**Exercise aim:**
Don't include pictures. Quote the lines below from the first through the line that contains "Viewport: 1400px width, 854px height.".
[Start of Attachment]
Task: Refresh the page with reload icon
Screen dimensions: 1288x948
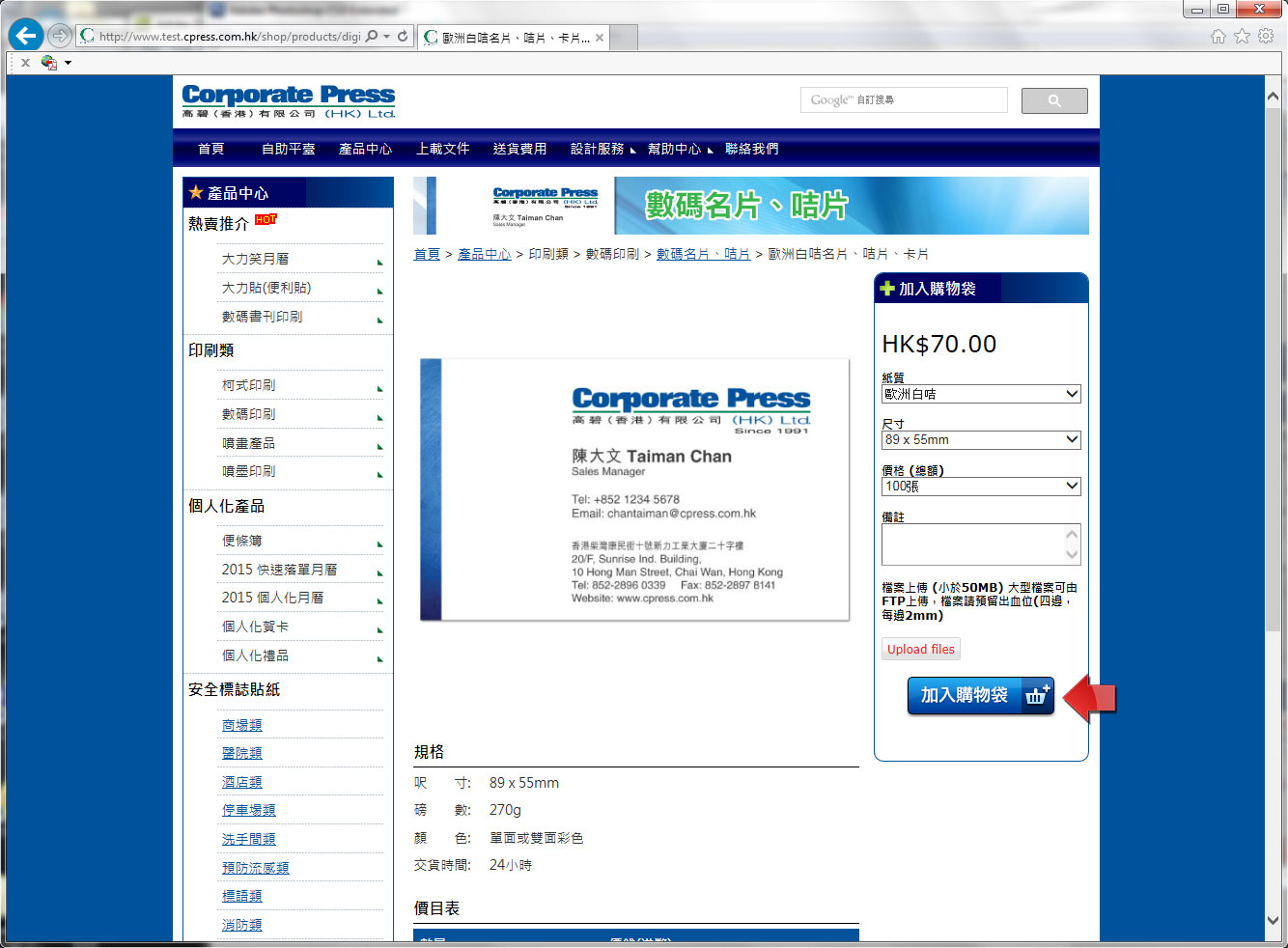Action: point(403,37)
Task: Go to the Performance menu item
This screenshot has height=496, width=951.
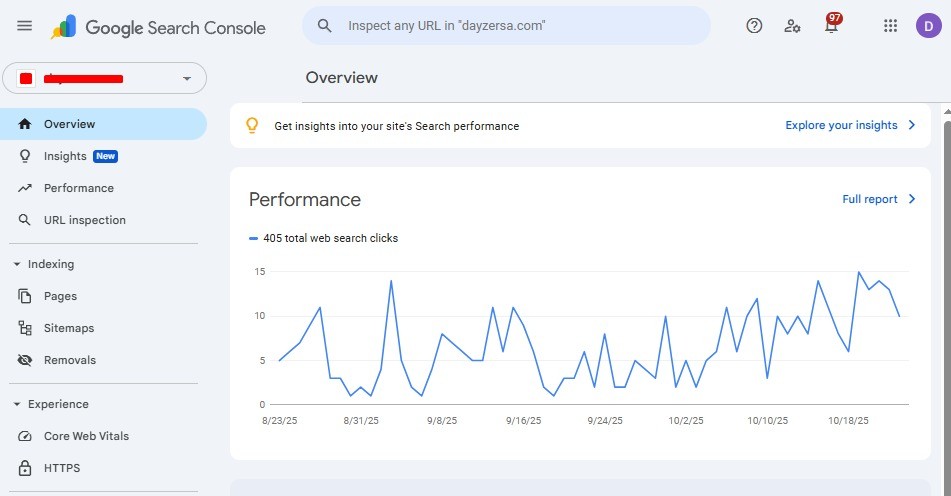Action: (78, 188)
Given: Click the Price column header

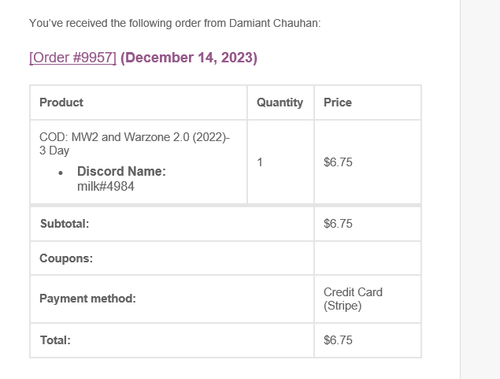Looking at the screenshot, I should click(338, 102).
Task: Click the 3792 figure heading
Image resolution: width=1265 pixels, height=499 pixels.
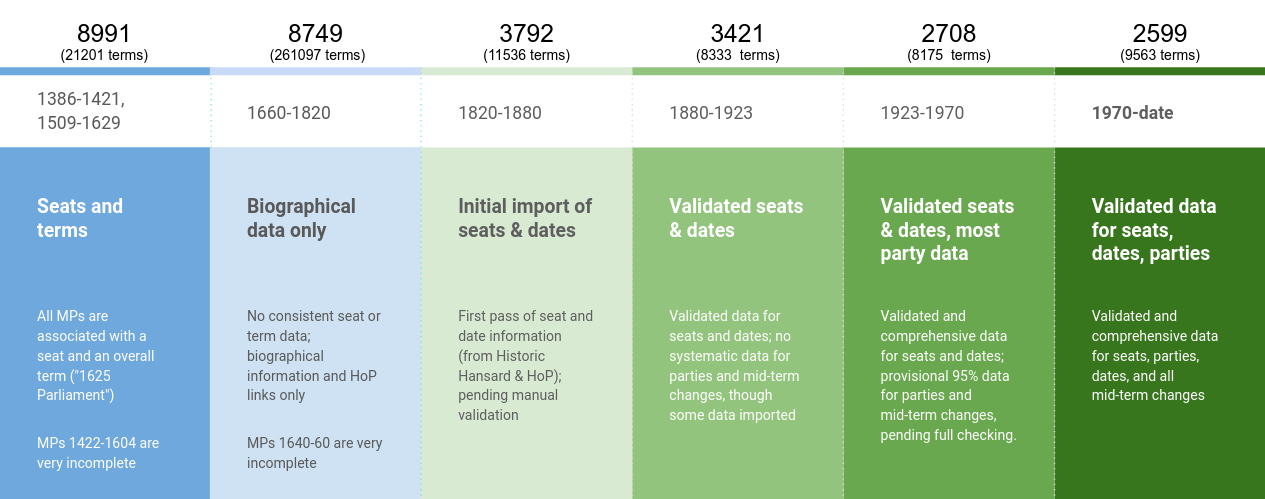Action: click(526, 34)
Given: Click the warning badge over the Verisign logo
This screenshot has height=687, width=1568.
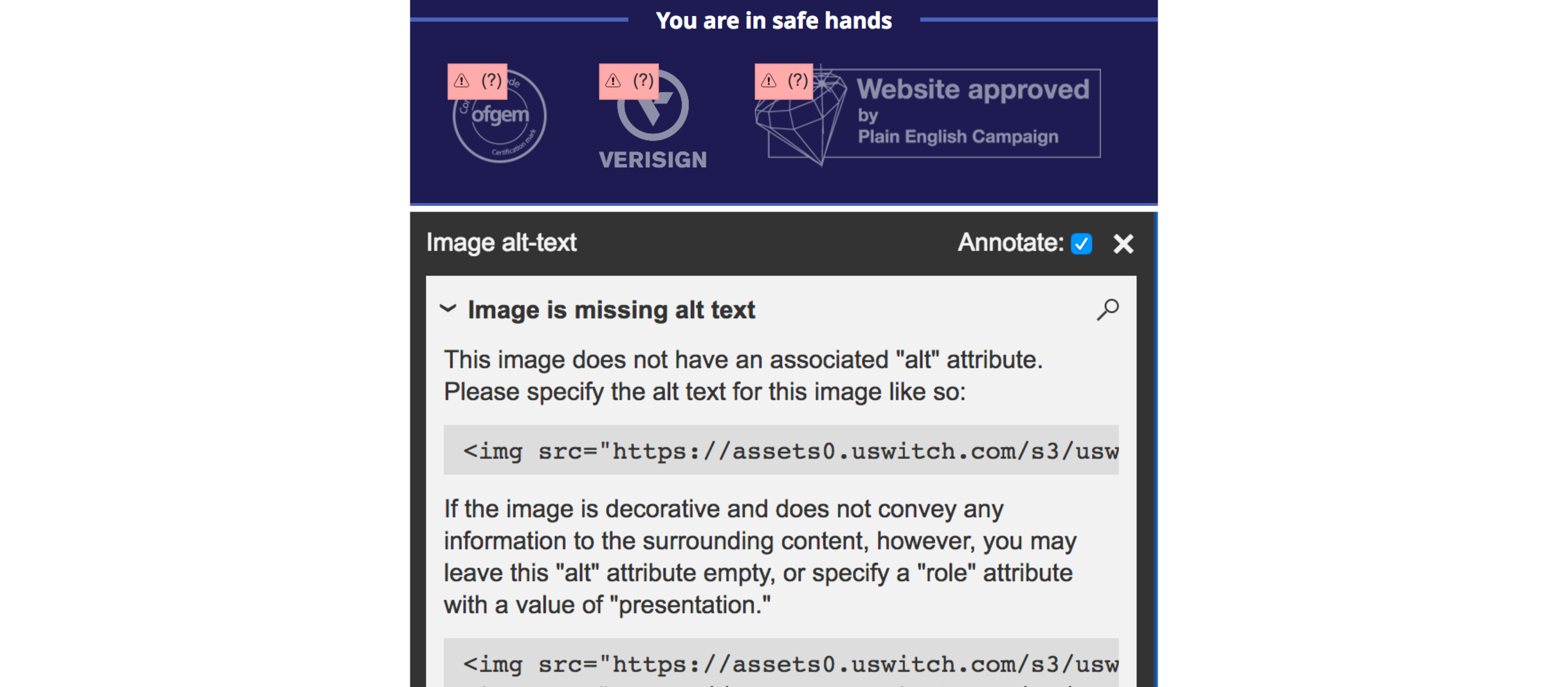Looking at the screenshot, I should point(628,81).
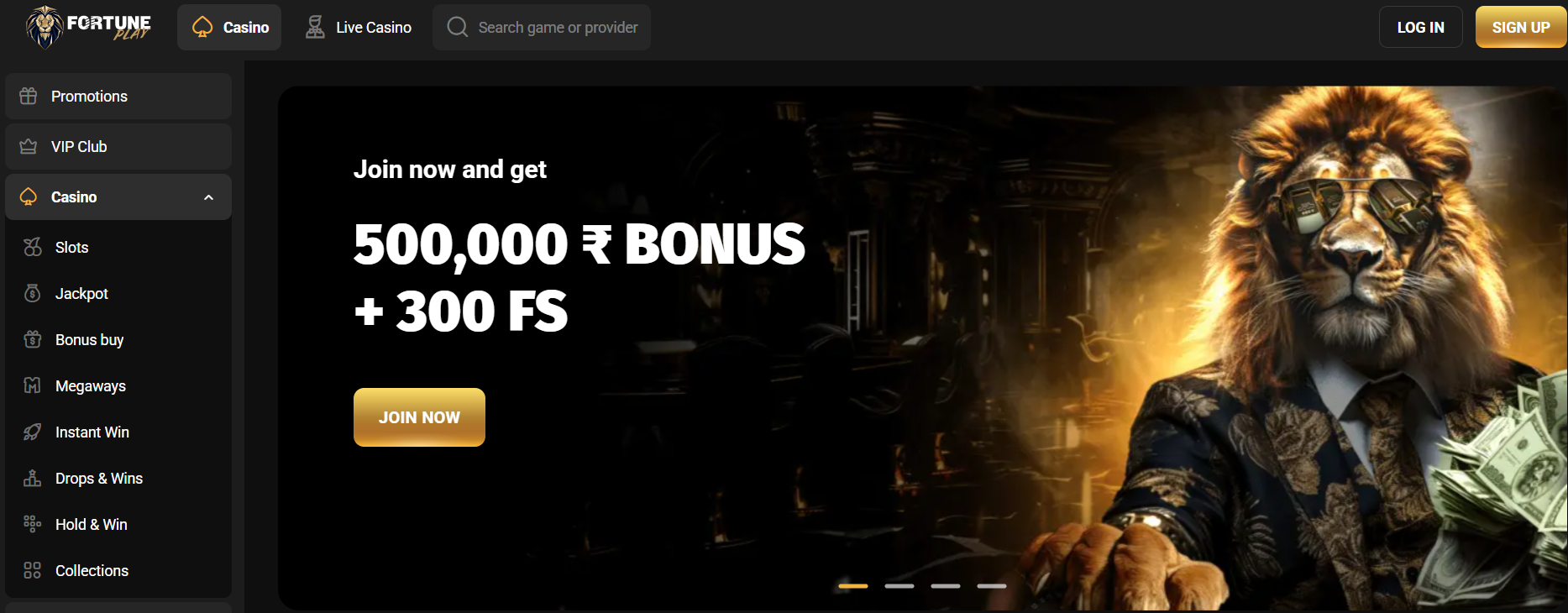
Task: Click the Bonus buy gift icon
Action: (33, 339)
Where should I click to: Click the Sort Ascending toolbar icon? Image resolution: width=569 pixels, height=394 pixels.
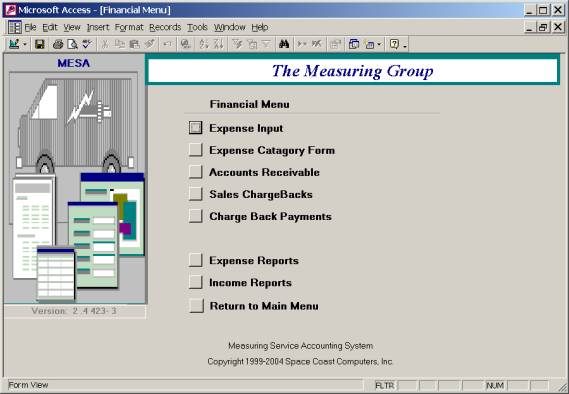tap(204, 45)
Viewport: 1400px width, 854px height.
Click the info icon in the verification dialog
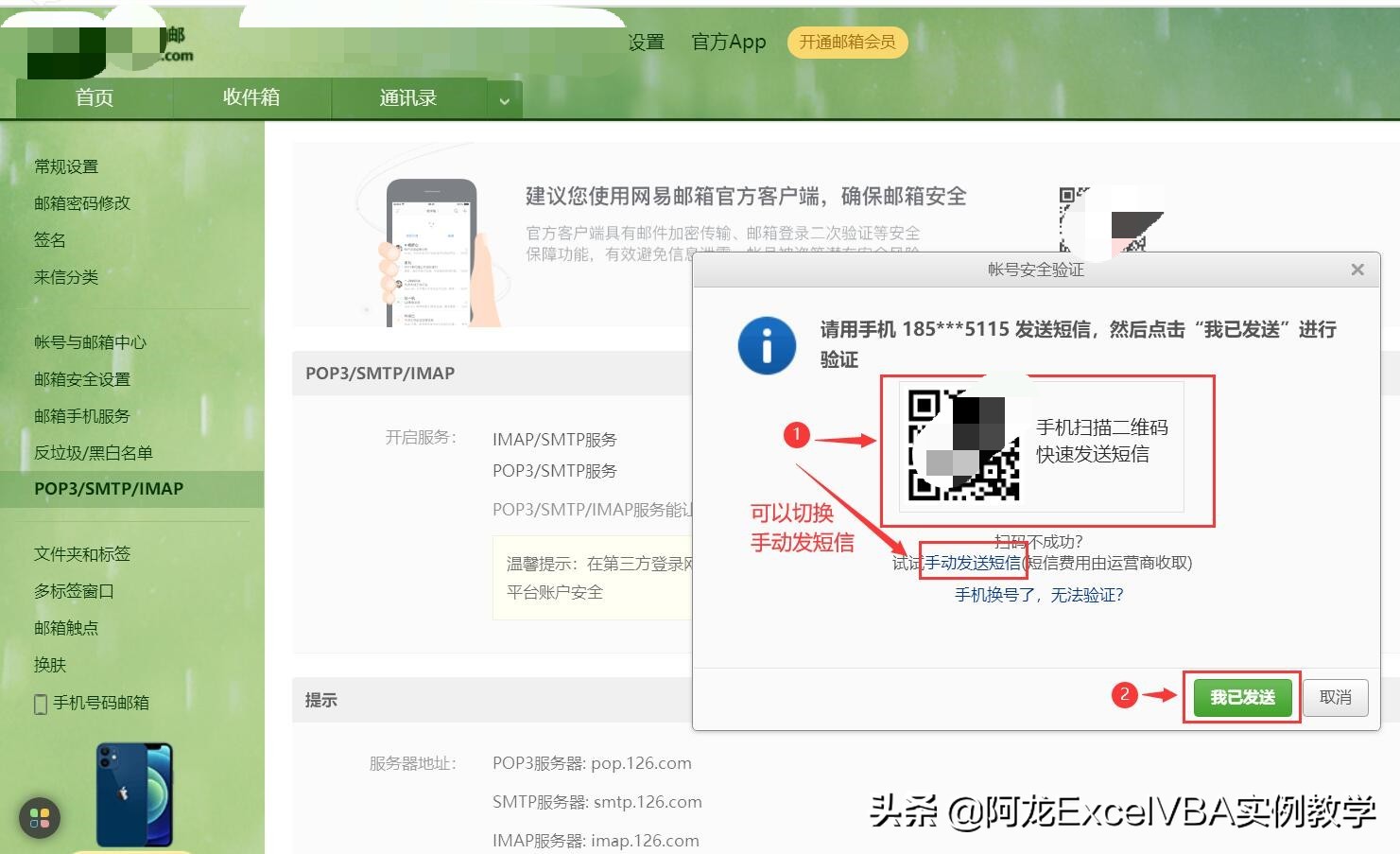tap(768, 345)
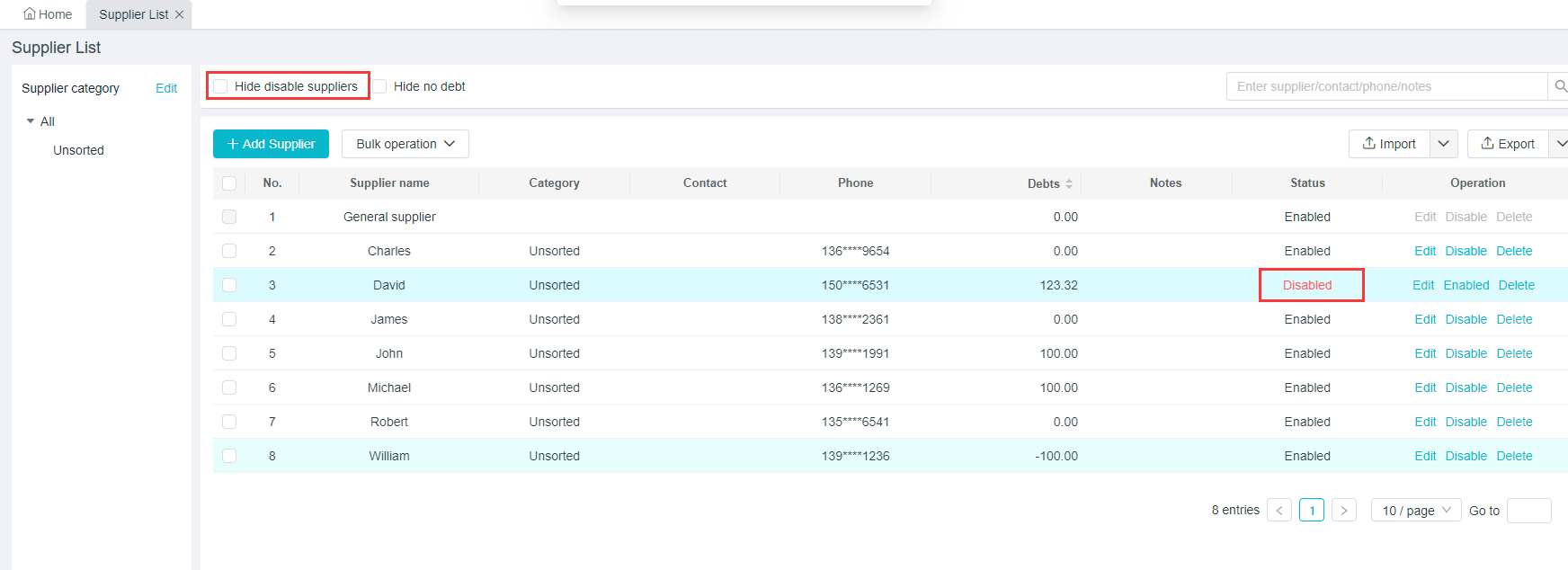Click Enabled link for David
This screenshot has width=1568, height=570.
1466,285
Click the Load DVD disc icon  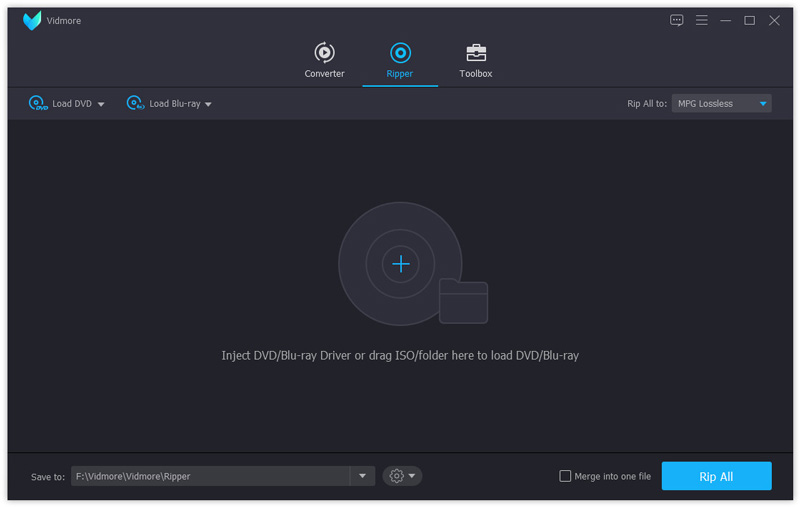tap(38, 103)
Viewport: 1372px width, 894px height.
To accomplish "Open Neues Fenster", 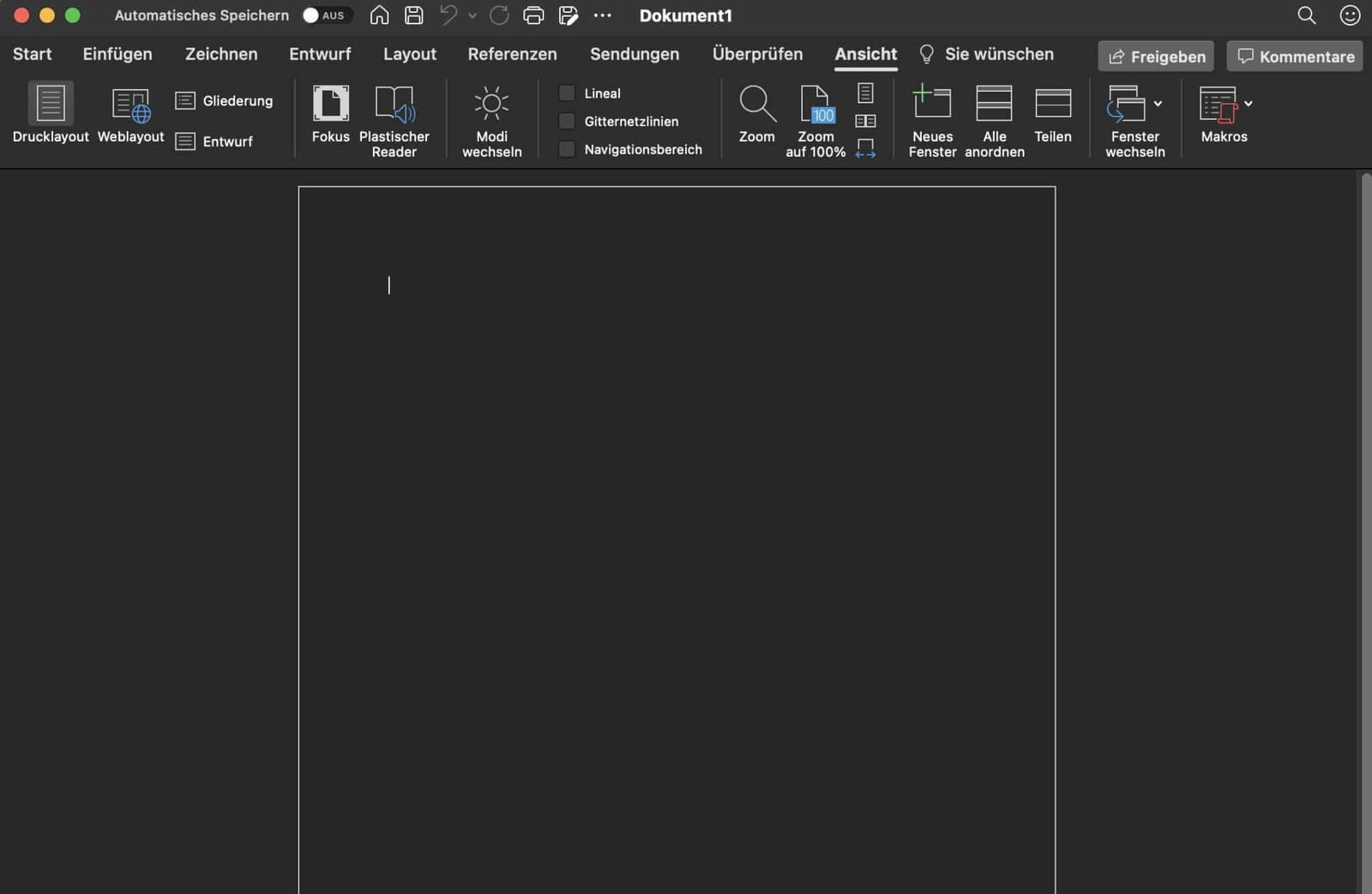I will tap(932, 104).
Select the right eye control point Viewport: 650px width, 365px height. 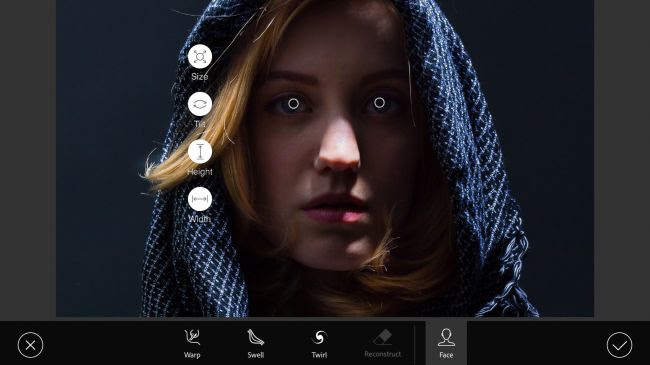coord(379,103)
[End of Attachment]
**Response:**
Task: Refresh the page with reload icon
Screen dimensions: 1288x948
Action: point(403,37)
Task: Go to the Performance menu item
This screenshot has height=496, width=951.
Action: (78, 188)
Given: Click the Price column header

Looking at the screenshot, I should click(338, 102).
Task: Click the 3792 figure heading
Image resolution: width=1265 pixels, height=499 pixels.
Action: click(526, 34)
Given: Click the warning badge over the Verisign logo
This screenshot has height=687, width=1568.
Looking at the screenshot, I should point(628,81).
Task: Click the Bonus buy gift icon
Action: (33, 339)
Where should I click to: Click the Sort Ascending toolbar icon? Image resolution: width=569 pixels, height=394 pixels.
tap(204, 45)
Viewport: 1400px width, 854px height.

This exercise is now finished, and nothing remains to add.